WORK TASK:
The result is the exact lines from the one containing "Click the signer Nome completo field" through the final line of the entries; leave out the pictures.

[Dataset entries]
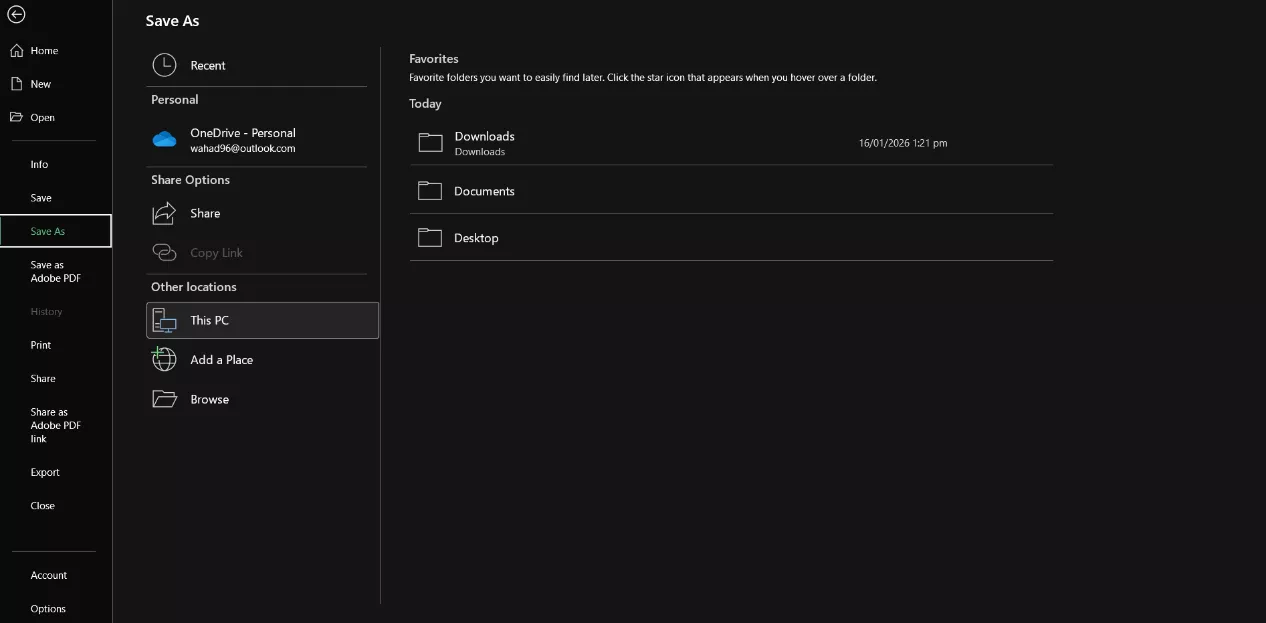Open Word Options
This screenshot has height=623, width=1266.
[48, 608]
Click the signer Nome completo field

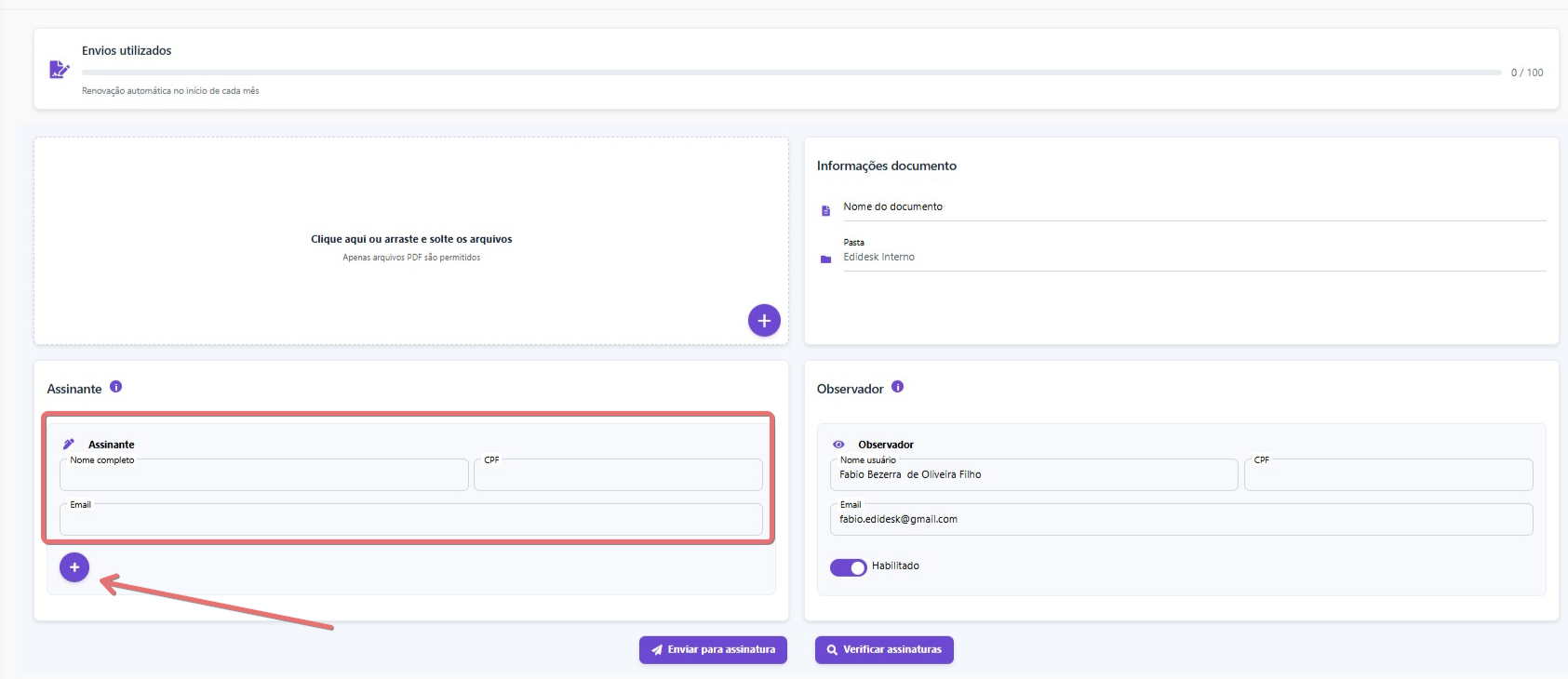pyautogui.click(x=263, y=475)
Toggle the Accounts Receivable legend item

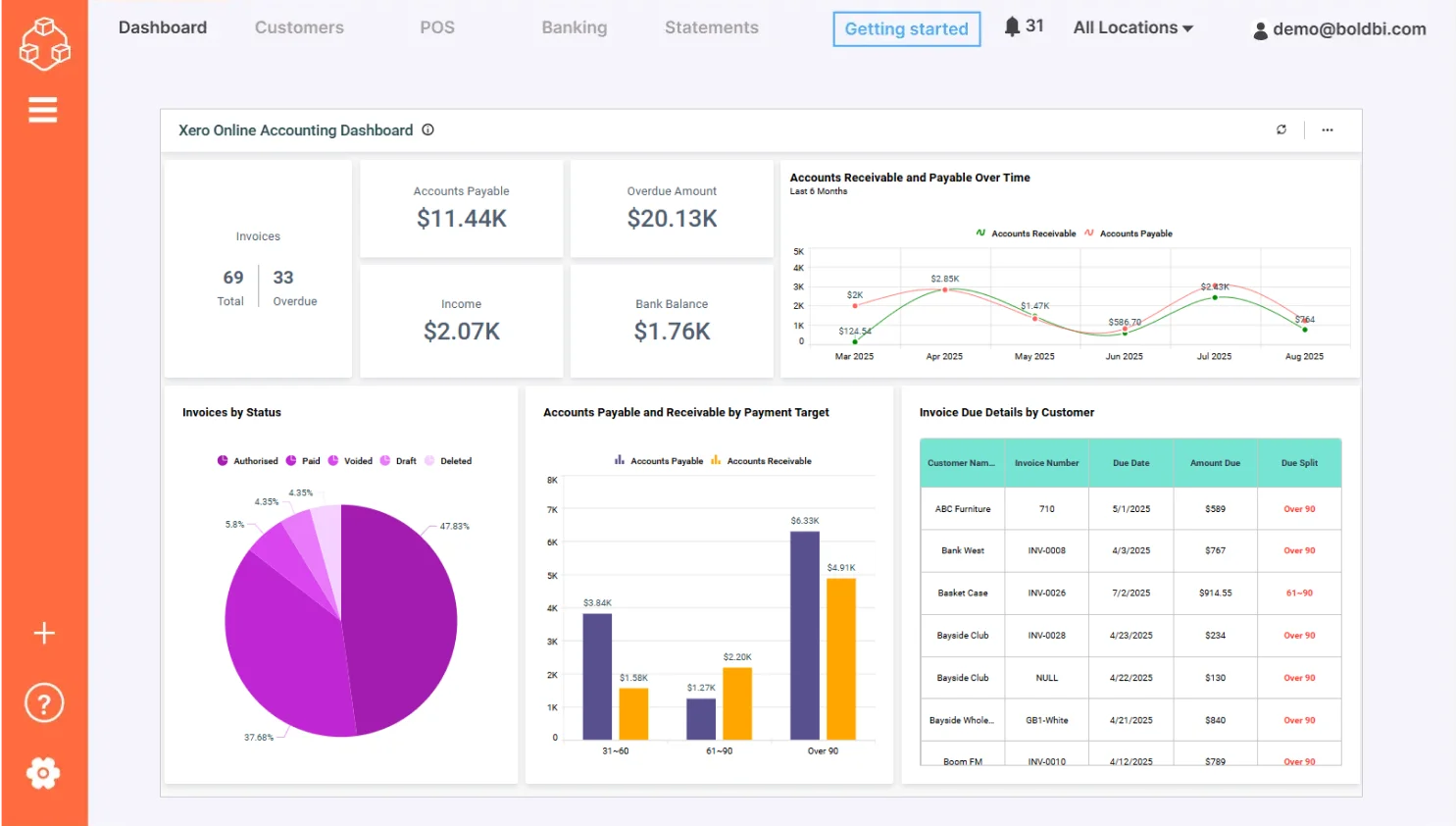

SOLUTION TO THIS TASK:
Click the signer Nome completo field

pyautogui.click(x=263, y=475)
Toggle the Accounts Receivable legend item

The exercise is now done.